Another way in which affirmative action can be a negative-sum process is by a withdrawal of members of non-preferred groups and the loss of their contributions to the society at large. A study of preferential policies in Malaysia reports the “emigration of non-Bumiputera professionals and the outflow of Chinese capital.” In post-apartheid South Africa, with affirmative action for blacks, many white government workers have taken early retirement and thousands of whites have emigrated annually. Those on the wrong side of preferential policies have likewise emigrated from Fiji, from Soviet Central Asia, from East Africa, and from other places where the skills and experience of these emigrants were sorely needed.

The empirical consequences of affirmative action preferences and quotas have been paid remarkably little attention—with hard data being sparse to nonexistent in some countries—while controversies surrounding these policies have been discussed in terms of the vision and the rationale behind them and the counter-vision and counter-rationales of critics. Vague, emotional, confused, and dishonest words, which are incidental aspects of many controversial issues, are central to discussions of affirmative action in countries around the world. Few such programs could stand on the basis of their actual empirical consequences. Nor are their moral bases any more solid.

Some groups in some countries imagine themselves entitled to preferences and quotas just because they are indigenous “sons of the soil”—even when they are in fact not indigenous, as the Sinhalese in Sri Lanka and the Malays in Malaysia are not. Yet indigenousness has acquired a moral aura, not only among those claiming such status, but among observers and scholars as well. Why an accident of history and geography should have moral implications that last for centuries is a question seldom raised, much less answered.

Even when serious moral questions surround the past or present mistreatment of groups such as the untouchables in India or blacks in the United States, the remedies proposed rapidly spread far beyond redress of the misfortunes used to justify those remedies. Not only has the internal distribution of compensatory benefits borne little relationship—or even an inverse relationship—to the degree of misfortune within the affected groups, such benefits have spread to other groups far beyond the scope of the moral rationale and far exceeding in size the intended beneficiary groups.

Innumerable principles, theories, assumptions, and assertions have been used to justify affirmative action programs—some common around the world and some peculiar to particular countries or communities.
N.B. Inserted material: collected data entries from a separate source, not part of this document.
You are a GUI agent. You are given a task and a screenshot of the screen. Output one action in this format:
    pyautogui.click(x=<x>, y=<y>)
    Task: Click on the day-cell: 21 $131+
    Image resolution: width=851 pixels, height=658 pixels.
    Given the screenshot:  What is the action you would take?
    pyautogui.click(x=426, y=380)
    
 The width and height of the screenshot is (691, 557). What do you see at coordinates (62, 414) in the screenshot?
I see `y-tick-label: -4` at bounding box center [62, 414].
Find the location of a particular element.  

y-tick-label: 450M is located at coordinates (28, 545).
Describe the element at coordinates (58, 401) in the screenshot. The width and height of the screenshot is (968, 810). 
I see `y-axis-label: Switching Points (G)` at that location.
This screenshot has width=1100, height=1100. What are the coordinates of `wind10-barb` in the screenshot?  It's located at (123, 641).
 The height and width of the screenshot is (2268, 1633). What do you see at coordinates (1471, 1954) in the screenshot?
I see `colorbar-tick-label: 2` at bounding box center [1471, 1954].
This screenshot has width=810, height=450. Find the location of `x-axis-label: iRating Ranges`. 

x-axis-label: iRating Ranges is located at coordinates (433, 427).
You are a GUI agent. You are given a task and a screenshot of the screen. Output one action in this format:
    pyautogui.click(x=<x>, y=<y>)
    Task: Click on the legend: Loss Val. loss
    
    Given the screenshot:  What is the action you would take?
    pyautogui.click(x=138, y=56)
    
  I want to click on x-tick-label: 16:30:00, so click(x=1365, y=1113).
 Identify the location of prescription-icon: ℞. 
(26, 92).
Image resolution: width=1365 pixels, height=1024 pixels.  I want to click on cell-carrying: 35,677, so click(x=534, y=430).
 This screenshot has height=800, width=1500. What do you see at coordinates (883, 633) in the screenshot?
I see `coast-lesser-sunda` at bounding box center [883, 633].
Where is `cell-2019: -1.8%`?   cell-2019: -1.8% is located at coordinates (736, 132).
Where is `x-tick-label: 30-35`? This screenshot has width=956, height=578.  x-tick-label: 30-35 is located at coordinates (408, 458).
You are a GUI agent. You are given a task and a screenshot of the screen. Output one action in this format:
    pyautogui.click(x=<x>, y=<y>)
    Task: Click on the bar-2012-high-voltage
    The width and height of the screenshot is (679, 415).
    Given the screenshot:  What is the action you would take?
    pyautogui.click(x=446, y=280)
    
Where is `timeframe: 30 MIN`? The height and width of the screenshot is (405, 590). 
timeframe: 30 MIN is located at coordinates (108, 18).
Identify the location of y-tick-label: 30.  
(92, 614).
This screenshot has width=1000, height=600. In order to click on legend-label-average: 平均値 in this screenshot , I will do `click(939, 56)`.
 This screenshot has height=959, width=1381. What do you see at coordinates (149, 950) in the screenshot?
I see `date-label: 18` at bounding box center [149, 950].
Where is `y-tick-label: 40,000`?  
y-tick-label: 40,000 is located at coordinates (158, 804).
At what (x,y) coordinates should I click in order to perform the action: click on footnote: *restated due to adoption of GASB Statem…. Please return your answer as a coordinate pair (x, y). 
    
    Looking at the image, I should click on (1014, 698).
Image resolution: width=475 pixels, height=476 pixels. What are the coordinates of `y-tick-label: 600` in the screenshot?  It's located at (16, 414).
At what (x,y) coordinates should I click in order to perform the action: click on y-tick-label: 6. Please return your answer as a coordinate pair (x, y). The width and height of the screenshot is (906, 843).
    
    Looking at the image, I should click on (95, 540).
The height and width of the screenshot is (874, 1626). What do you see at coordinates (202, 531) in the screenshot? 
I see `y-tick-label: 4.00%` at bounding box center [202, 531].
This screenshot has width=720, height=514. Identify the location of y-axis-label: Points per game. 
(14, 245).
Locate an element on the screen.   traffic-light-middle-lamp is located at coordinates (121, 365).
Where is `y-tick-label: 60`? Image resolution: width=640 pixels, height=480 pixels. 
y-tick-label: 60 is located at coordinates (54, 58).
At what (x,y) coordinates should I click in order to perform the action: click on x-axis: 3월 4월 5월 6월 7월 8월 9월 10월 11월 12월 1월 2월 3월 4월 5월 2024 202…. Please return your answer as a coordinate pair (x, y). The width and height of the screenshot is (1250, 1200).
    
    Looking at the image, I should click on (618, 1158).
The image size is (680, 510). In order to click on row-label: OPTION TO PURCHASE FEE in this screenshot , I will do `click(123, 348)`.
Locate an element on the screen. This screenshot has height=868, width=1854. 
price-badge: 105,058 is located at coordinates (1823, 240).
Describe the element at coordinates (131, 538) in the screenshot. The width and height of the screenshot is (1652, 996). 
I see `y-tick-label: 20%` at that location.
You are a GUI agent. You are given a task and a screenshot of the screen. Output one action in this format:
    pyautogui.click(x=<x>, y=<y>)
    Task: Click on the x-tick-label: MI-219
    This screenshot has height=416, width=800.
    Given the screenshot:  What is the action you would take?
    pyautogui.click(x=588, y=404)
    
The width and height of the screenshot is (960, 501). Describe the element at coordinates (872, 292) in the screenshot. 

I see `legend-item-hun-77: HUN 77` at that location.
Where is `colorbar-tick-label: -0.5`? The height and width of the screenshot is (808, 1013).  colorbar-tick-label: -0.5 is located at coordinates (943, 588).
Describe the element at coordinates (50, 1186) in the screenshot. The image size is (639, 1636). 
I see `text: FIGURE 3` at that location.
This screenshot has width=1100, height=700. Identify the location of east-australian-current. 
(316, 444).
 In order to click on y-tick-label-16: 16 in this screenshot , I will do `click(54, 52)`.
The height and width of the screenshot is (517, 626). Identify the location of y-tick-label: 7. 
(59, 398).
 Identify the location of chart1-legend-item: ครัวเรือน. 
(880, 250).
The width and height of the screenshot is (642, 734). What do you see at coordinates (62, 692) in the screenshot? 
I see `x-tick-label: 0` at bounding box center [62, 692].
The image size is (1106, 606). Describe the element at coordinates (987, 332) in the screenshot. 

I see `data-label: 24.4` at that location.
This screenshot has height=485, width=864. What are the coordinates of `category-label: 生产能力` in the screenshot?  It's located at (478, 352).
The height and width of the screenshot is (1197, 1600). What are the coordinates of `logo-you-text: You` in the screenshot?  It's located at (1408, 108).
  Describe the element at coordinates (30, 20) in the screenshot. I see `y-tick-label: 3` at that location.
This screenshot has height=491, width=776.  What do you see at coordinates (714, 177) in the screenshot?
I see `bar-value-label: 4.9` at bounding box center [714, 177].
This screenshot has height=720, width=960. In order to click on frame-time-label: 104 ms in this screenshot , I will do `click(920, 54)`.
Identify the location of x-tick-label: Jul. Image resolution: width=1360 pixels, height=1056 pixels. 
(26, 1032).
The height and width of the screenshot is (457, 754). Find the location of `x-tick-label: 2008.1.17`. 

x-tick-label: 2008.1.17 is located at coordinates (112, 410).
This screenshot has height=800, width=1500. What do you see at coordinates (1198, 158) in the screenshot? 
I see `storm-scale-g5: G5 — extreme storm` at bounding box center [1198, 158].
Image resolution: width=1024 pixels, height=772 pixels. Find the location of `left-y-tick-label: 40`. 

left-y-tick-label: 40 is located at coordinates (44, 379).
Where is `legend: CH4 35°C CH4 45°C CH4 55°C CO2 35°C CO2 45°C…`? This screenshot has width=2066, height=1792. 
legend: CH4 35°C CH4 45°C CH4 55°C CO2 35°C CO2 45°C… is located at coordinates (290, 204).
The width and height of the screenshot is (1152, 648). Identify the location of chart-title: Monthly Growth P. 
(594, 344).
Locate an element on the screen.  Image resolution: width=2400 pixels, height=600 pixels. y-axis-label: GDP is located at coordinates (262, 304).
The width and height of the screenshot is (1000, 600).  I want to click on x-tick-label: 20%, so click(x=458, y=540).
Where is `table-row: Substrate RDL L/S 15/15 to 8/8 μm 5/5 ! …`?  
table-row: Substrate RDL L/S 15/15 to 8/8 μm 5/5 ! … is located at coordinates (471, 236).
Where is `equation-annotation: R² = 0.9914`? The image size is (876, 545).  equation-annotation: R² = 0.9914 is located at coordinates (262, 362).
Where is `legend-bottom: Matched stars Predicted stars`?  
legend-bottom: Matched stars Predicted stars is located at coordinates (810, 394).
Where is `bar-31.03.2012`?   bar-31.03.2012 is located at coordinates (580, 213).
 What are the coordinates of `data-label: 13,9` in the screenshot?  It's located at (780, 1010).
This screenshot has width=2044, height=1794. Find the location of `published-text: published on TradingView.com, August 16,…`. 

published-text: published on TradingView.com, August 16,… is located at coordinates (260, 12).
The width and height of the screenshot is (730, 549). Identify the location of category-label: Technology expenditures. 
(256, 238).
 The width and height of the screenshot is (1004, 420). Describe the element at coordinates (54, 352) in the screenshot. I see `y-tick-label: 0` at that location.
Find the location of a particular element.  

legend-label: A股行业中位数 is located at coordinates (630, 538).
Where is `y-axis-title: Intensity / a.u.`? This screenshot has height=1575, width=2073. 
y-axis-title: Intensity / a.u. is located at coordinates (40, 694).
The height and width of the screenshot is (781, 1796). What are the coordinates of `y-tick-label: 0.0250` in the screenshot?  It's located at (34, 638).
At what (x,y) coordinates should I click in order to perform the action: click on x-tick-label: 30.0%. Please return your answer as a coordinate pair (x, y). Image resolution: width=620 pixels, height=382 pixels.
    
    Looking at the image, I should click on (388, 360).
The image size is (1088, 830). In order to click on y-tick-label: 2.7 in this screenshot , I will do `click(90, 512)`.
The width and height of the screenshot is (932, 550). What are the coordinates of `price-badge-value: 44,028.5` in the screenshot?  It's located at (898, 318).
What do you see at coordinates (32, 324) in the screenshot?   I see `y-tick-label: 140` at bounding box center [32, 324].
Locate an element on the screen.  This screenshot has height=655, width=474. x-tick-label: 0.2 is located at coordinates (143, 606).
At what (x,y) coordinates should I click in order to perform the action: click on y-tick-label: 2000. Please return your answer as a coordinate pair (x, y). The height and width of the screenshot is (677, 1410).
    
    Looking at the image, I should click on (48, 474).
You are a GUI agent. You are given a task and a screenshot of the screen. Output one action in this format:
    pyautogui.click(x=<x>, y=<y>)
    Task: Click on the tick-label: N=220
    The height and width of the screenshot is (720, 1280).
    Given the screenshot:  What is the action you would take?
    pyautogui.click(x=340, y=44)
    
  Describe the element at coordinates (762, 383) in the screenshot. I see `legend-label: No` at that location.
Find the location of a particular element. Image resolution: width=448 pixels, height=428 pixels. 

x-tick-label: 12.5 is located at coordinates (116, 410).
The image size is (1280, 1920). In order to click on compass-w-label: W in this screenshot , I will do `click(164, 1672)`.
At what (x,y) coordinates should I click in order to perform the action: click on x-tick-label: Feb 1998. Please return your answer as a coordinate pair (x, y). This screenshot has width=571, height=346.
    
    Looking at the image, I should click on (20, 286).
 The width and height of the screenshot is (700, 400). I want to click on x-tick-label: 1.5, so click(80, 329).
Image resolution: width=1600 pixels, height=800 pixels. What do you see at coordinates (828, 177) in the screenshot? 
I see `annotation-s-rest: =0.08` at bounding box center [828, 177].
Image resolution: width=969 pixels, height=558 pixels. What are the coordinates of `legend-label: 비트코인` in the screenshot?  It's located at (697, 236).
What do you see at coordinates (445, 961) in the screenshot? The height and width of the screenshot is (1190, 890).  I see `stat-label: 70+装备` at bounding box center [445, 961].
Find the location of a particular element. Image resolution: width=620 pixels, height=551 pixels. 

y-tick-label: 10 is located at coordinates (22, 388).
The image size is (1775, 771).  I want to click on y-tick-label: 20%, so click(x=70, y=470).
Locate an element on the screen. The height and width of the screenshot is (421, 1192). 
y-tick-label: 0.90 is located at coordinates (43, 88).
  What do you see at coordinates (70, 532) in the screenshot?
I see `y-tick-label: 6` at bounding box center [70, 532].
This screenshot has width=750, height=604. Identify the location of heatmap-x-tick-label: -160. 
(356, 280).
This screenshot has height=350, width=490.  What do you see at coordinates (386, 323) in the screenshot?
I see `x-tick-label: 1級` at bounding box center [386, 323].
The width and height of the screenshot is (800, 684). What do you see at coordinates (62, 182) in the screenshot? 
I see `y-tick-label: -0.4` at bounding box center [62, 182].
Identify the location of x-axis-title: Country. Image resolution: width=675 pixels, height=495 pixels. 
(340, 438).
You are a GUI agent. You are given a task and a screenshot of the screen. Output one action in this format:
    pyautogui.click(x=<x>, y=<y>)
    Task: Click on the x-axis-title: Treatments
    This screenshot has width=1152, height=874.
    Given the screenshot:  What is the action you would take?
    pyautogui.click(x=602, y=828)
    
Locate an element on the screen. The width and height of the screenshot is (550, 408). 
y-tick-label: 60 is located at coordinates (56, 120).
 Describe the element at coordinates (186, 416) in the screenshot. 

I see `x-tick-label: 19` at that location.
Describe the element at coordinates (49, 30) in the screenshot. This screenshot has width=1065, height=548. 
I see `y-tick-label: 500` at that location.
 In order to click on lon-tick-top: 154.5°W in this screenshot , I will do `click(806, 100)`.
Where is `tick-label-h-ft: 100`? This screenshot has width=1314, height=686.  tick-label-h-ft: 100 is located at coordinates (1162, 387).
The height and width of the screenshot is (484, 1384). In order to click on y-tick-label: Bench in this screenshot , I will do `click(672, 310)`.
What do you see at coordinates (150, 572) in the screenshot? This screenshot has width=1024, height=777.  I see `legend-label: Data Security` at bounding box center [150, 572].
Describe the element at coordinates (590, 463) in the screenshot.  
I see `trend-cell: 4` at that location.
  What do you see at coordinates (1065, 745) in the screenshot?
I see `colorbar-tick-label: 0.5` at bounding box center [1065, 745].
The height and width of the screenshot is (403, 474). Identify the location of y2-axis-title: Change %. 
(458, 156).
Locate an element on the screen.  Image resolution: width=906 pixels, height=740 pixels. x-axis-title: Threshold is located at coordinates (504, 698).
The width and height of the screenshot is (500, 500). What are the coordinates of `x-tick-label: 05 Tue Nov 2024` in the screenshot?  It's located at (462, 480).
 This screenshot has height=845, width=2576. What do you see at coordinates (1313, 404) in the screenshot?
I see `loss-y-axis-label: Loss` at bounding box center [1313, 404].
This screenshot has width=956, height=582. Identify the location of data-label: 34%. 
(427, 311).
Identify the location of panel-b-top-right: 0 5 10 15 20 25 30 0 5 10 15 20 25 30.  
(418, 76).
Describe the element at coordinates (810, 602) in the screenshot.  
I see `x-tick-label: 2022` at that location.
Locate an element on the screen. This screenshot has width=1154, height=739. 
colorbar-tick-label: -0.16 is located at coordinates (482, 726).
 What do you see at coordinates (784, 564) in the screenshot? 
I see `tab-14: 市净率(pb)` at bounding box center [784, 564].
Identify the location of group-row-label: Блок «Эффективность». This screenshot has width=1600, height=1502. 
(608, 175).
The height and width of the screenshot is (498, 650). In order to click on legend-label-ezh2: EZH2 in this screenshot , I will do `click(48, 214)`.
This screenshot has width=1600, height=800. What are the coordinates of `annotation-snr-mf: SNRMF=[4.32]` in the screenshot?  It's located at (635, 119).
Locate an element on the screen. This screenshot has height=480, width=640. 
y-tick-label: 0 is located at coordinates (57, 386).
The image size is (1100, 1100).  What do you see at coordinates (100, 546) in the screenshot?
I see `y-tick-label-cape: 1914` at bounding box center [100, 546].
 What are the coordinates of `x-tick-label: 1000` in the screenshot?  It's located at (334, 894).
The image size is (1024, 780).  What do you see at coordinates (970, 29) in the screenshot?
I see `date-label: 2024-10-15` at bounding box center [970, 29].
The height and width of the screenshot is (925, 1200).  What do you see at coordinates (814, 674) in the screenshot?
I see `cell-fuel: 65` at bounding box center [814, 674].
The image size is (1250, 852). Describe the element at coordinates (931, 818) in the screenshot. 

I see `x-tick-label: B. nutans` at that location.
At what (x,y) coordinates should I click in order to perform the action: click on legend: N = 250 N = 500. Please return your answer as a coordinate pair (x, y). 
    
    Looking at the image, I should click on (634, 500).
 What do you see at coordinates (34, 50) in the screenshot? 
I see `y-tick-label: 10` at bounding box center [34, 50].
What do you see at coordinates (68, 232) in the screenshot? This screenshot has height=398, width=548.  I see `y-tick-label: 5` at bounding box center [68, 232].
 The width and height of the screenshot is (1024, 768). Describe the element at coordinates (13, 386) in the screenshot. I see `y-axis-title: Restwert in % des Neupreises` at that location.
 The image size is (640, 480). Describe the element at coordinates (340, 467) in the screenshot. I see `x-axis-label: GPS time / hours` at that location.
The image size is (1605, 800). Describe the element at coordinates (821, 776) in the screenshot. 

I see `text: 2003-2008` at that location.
What is remarkable is how seldom these notions have been tested empirically, or have even been defined clearly or examined logically, much less weighed against the large and often painful costs they entail. Despite sweeping claims made for affirmative action programs, an examination of their actual consequences makes it hard to support those claims, or even to say that these programs have been beneficial on net balance—unless one is prepared to say that any amount of social redress, however small, is worth any amount of costs and dangers, however large.